Wall Street hit the brakes Thursday morning.

After a powerful two-day rally that lifted major U.S. indexes off Monday’s tariff- and AI-driven selloff, stock futures turned nearly flat as investors digested a fresh batch of earnings — including blockbuster results from chip titan Nvidia — with a surprising lack of enthusiasm.

Futures tied to the Dow Jones Industrial Average, S&P 500, and Nasdaq 100 each slipped about 0.1%, signaling that traders are no longer satisfied with promises about artificial intelligence. They want proof.

Nvidia Delivers Big Numbers — But Investors Shrug

Late Wednesday, Nvidia delivered exactly what markets had been waiting for: another earnings beat fueled by insatiable demand for AI infrastructure. CEO Jensen Huang said customers are “racing to invest in AI,” underscoring the global scramble for computing power.

Yet the stock edged up less than 1% in premarket trading — a muted reaction for a company that has defined the AI boom.

Analysts say the response signals a turning point.

Investors are shifting from excitement to evaluation, noted Raffi Boyadjian, adding that markets now want to see whether the billions pouring into AI will actually translate into profits.

In short: the AI trade is entering its “show me” phase.

Software Sector Feels the Pressure

If Nvidia represented AI optimism, enterprise software delivered a dose of caution.

Shares of Salesforce fell about 3% after the company issued a full-year revenue outlook that disappointed investors, hinting that corporate customers may be slowing spending amid rapid technological disruption.

The weakness reflects a broader trend. The S&P 500 software and services sector has dropped sharply this year as businesses reassess how AI could reshape — or replace — traditional software models.

AI disruption fears have also weighed on industries from data analytics to trucking and real estate services, sectors now racing to adapt to automation.

Surprise Winners and Losers Across Tech

Elsewhere, the earnings landscape painted a mixed picture:

  • Nutanix surged 22% after announcing an AI infrastructure partnership with Advanced Micro Devices, highlighting how alliances are forming to challenge Nvidia’s dominance.

  • Trade Desk plunged nearly 17% on weak revenue guidance amid intensifying competition.

  • C3.ai tumbled more than 22% after forecasting softer sales and revealing plans to cut 26% of its workforce.

Even megacap names like Apple and Microsoft traded flat, suggesting investors are rotating out of high-growth bets while reassessing valuations.

Media Mega-Deals Add Another Layer of Drama

Beyond Silicon Valley, consolidation talk reshaped the media landscape:

  • Paramount Skydance ticked higher as it pursues a deal involving Warner Bros. Discovery.

  • Netflix gained about 2% amid reports CEO Ted Sarandos planned a White House visit tied to potential asset acquisitions.

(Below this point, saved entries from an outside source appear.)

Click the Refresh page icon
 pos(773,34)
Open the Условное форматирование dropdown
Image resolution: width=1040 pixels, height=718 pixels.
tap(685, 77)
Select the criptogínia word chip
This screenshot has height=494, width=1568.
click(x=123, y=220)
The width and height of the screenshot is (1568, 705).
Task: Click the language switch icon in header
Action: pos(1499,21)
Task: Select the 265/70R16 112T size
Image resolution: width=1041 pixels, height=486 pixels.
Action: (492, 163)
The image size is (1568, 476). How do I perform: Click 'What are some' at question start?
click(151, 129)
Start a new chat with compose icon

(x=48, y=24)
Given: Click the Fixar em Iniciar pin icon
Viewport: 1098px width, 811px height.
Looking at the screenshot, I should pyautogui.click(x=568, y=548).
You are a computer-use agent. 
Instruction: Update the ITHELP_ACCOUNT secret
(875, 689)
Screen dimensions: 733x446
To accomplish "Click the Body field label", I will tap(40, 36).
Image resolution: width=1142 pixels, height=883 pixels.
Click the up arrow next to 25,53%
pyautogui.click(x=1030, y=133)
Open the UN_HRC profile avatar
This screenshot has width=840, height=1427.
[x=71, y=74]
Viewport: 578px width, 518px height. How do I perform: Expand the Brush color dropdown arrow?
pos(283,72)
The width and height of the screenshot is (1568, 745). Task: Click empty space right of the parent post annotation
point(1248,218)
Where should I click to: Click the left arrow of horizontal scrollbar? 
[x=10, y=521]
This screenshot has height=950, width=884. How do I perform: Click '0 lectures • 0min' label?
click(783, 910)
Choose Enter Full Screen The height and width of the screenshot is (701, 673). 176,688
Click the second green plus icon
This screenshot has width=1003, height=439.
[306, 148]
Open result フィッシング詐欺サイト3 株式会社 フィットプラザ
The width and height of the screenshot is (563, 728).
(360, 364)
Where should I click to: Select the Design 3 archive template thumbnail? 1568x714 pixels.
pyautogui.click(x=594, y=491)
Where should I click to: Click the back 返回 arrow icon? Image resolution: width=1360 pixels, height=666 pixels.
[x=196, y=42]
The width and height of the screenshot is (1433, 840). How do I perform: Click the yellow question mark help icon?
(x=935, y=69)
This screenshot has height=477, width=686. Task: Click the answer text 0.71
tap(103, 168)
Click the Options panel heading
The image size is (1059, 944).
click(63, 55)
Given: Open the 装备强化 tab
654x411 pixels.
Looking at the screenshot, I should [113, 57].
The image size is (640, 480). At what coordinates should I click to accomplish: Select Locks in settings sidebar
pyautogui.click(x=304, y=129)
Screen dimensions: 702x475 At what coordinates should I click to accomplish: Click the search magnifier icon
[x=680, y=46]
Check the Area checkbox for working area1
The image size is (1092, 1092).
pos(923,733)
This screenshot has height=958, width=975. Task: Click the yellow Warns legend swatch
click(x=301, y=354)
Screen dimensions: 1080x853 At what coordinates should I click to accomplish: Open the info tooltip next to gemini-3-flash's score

The moves suggest legacy entertainment firms are also repositioning for a future shaped by AI-driven content, advertising, and distribution.

Commodities and Crypto Pull Back

Markets beyond equities also reflected a pause in risk appetite:

  • Bitcoin slipped back to around $68,200 after briefly nearing $70,000.

  • Gold futures fell below $5,200 an ounce.

  • Oil prices dropped, dragging shares of Exxon Mobil and Chevron slightly lower as traders monitored U.S.–Iran tensions and supply outlooks.

  • The 10-year Treasury yield held near 4.05%, offering little new direction on interest rates.

A Market Searching for Its Next Catalyst

February has been marked by violent swings in sentiment, with investors oscillating between AI-driven optimism and fears that the technology’s payoff may take longer — and cost more — than expected.

The recent rally pushed the S&P 500 and Nasdaq back to two-week highs, powered largely by heavyweight tech stocks. But Thursday’s hesitation suggests that phase may be ending.

Markets are no longer asking whether AI will change the world.

They’re asking when it will start paying for itself.